The sequester was born when Republicans balked at more tax increases. The president endorsed the sequester believing that Republicans would never allow draconian defense cuts and he would get his tax hikes. When that didn’t happen, the administration determined to make the sequester as onerous as possible. According to this playbook, Republicans would get the blame for not caving in to begin with, and Obama would not only get his new taxes, he would have taken a giant step toward defeating Republicans in 2014 and getting the House back.
Holding the traveling public hostage is one part of the administration’s political gamesmanship. The only question is whether the Obama strategy will work. Or will travelers see the idiocy of a mandated $600 million cut — under 5% — in the FAA’s nearly $16 billion budget, necessitating furloughs of 10% of air controllers and the closure of 100 low-activity control towers? FAA hostages will have plenty of time to think about it during waits of two hours or more at airports across the country. Perhaps some will recall this is the same administration that eliminated popular White House tours and said the sequester made them do it.
The Heritage Action blog provides FAA budget figures: “The FAA requested $15.172 billion for FY2013, but the Continuing Resolution – passed last fall – locked in funding levels of $16.668 billion. The FAA’s sequester hit will be just $669 million, which means their post-sequester funding level of $15.999 billion will still be above their original request. You read that right! The FAA is getting more than they need – more than they asked for – even after sequester cuts.”
One commentator called the ploy, “a classic example of the ‘Washington Monument’ strategy of trying to prevent budget cuts by proposing the worst possible method of coping — rather than finding 5% of the budget that could be eliminated or deferred with the least harm.”
It is unbelievable that the FAA could not find areas to cut that are less critical to customer convenience and safety. Aviation analyst Michael Boyd, of Boyd Group International doesn’t believe it. He said the move is “engineered to be as difficult as possible for the consumer…. This is frankly a political program.”

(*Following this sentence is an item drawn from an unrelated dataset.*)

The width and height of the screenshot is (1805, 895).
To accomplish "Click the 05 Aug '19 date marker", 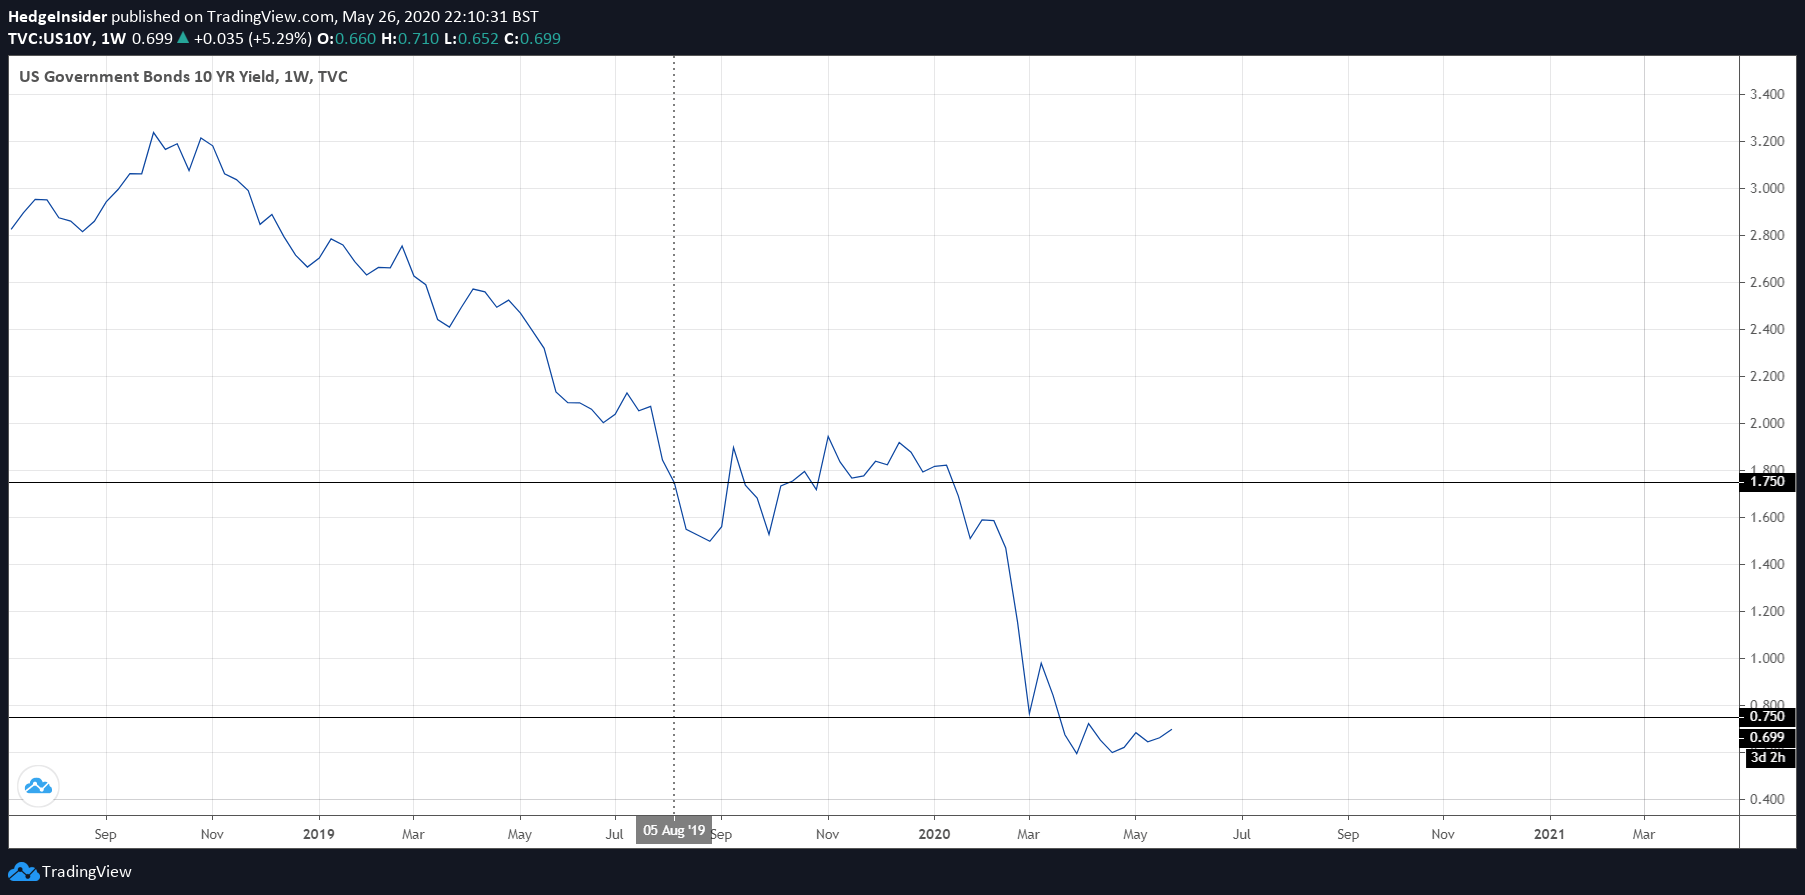I will [x=673, y=831].
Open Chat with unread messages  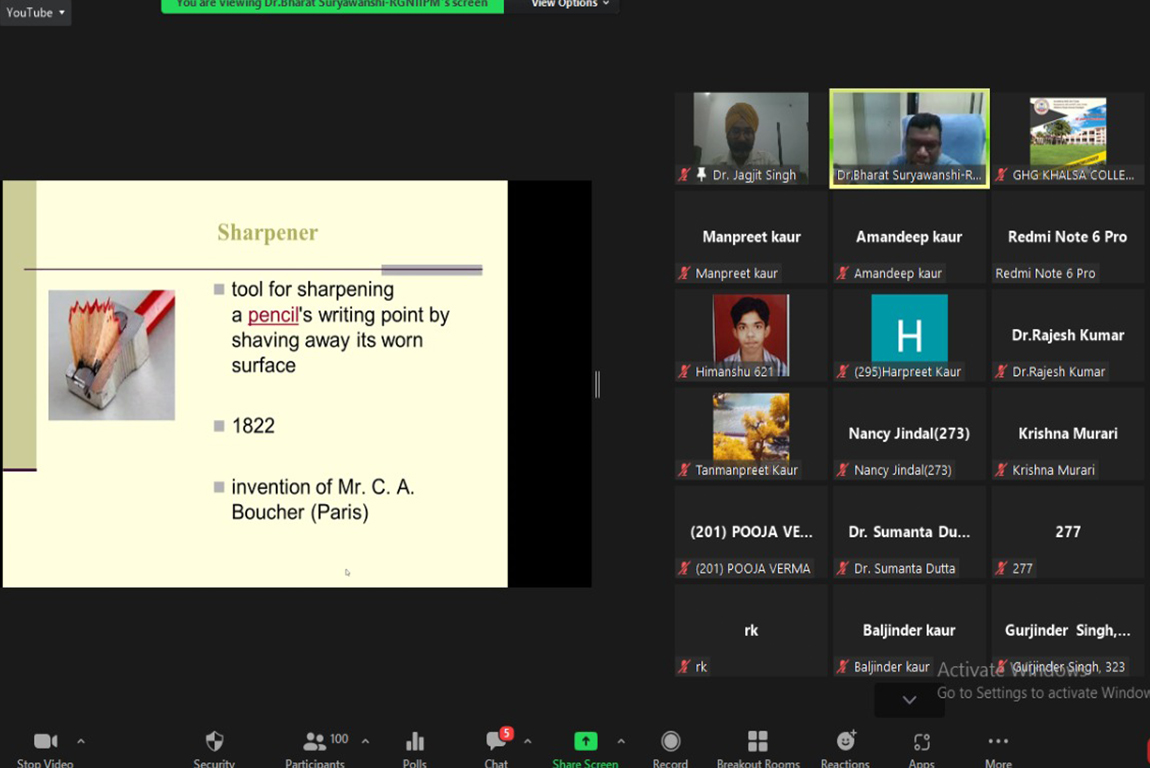(x=496, y=741)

If, God forbid, a serious accident should occur as a result of this “political program” the president and his party will be accountable. As the WSJ observed in a recent editorial, controllers account for 15,000 out of the FAA’s 31,000 employees. “The White House could keep the controllers on duty simply by allocating more furlough days to these non-essential workers.”

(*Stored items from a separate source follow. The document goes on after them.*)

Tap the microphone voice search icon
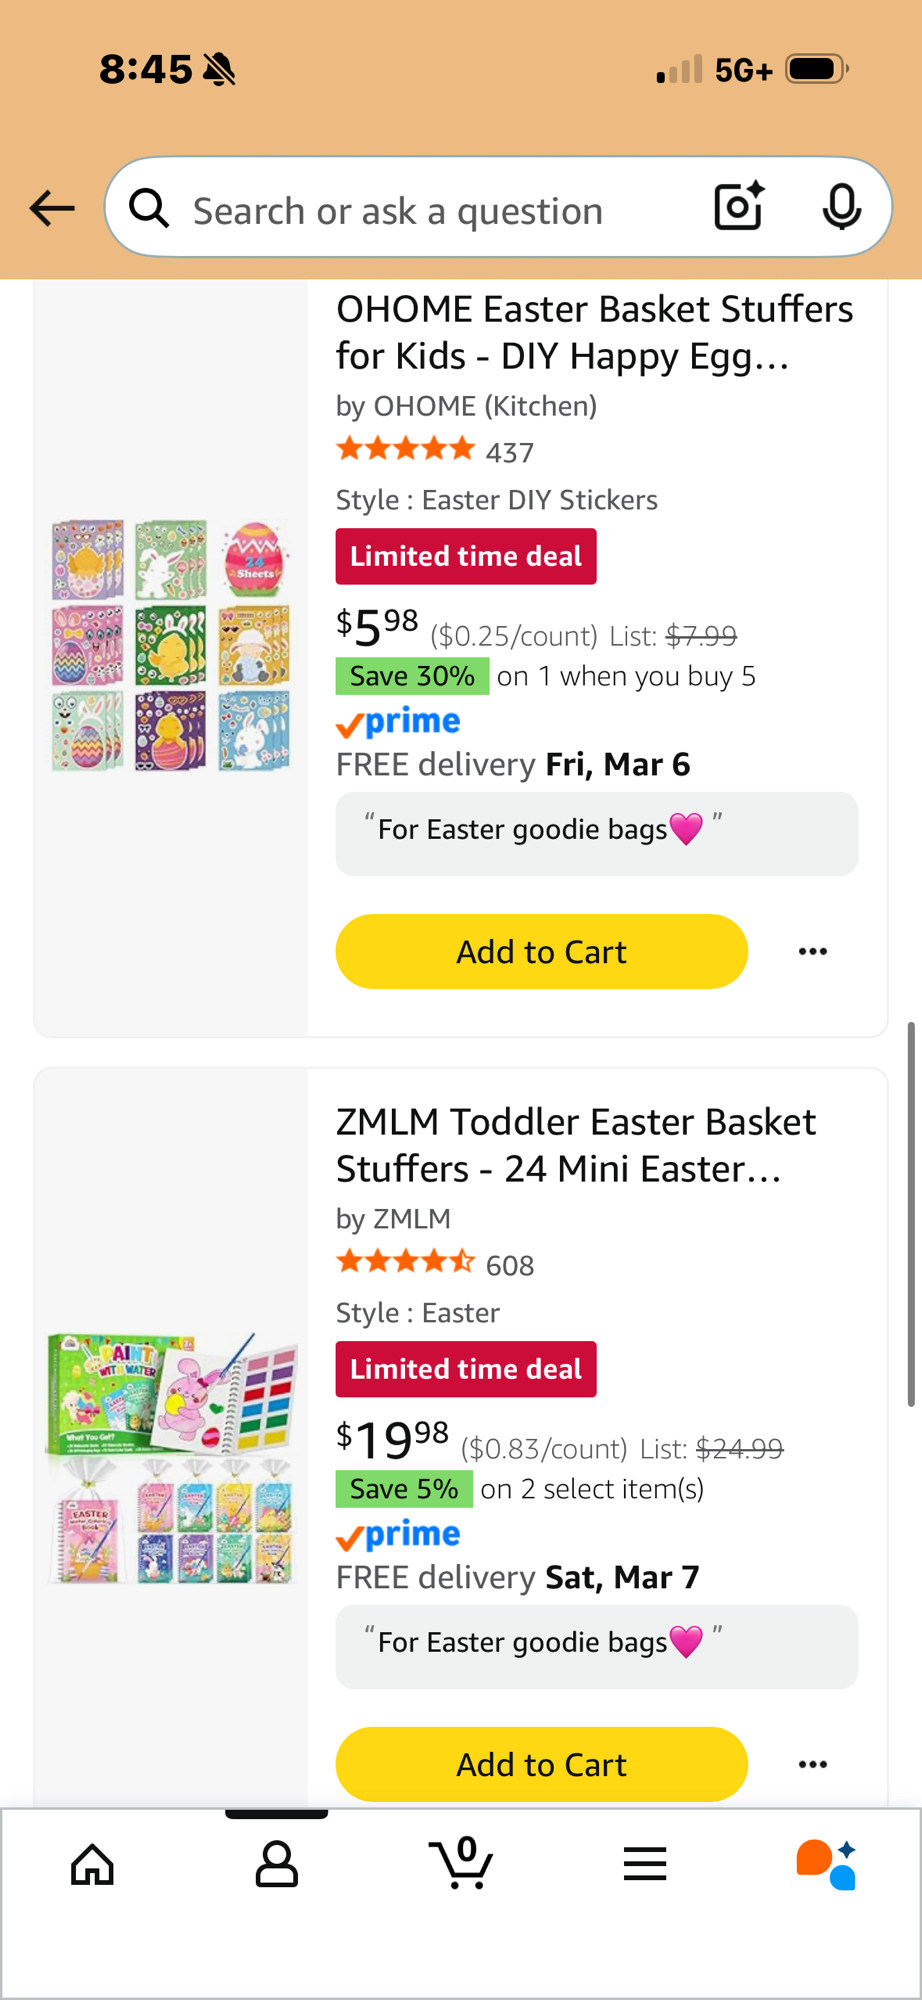Image resolution: width=922 pixels, height=2000 pixels. pos(841,207)
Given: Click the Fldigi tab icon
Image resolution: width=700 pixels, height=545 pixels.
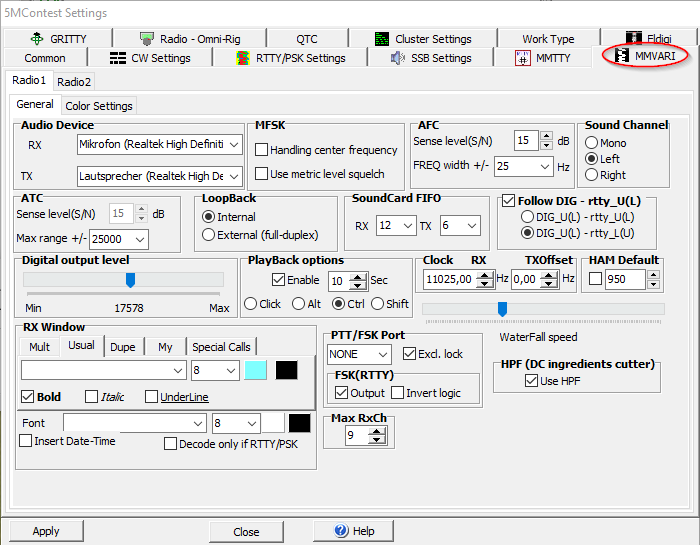Looking at the screenshot, I should 635,39.
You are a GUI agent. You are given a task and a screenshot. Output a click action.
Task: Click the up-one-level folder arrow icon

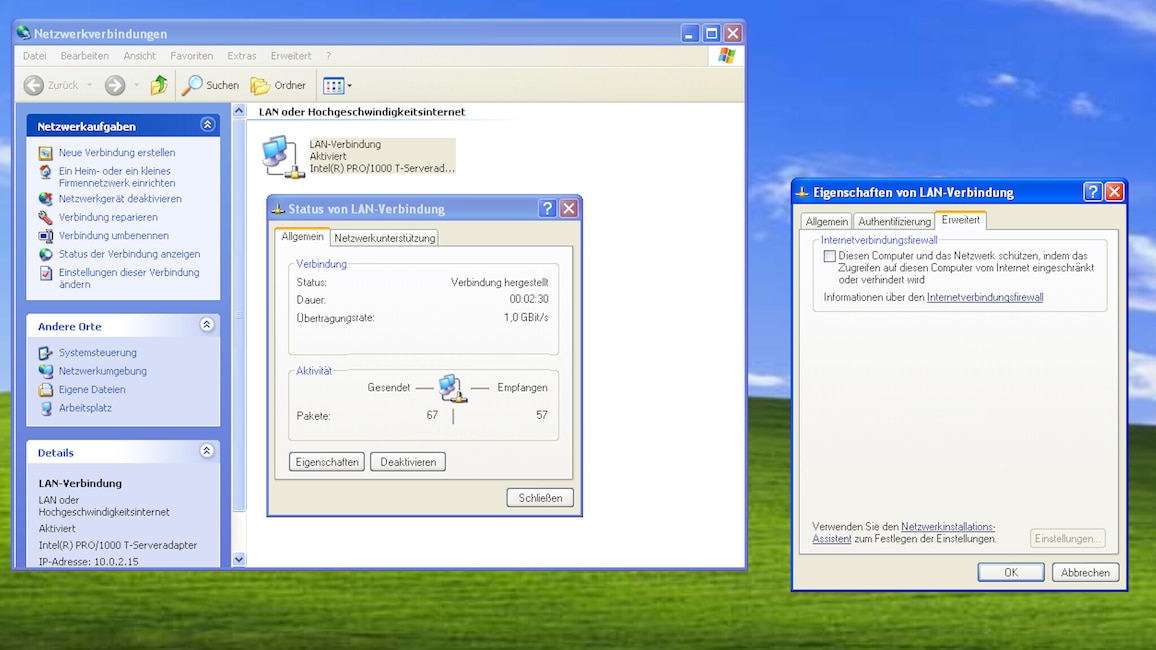(159, 85)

Other critics point out that passengers pay significant fees every time they fly that are supposed “to fund everything from customs inspections to TSA pat-downs.”
Our fees have not been cut one penny, yet we’re being threatened with draconian cuts,” said Charlie Leocha, the director of the Consumer Travel Alliance, an advocacy group for airline travel. According to the Alliance,” travel taxes and fees fund nearly 80 percent of the flying-related costs incurred by the Federal Aviation Administration and DHS. In 2012, passenger taxes generated $3.8 billion for DHS, with the money funding TSA security and customs and immigration controls.
But prioritizing sequester cuts to be least burdensome to the public is not in the administration’s playbook. Legislation to clarify Obama’s authority to make spending decisions was sponsored by GOP senators Jerry Moran and Roy Blunt. Senate Democrats blocked the bills. Apparently the president also is unconcerned with the adverse effects of airport delays on the already turgid economy.
Ex-Clinton counsel Seth Waxman said that the FAA should be able to “pick and choose how to reduce spending within the air traffic organization activity so as to minimize the adverse effects of sequestration on the FAA’s core mission priorities.”
Waxman doesn’t get it. The FAA made its choices and they are not intended “to minimize the adverse effects” on travelers.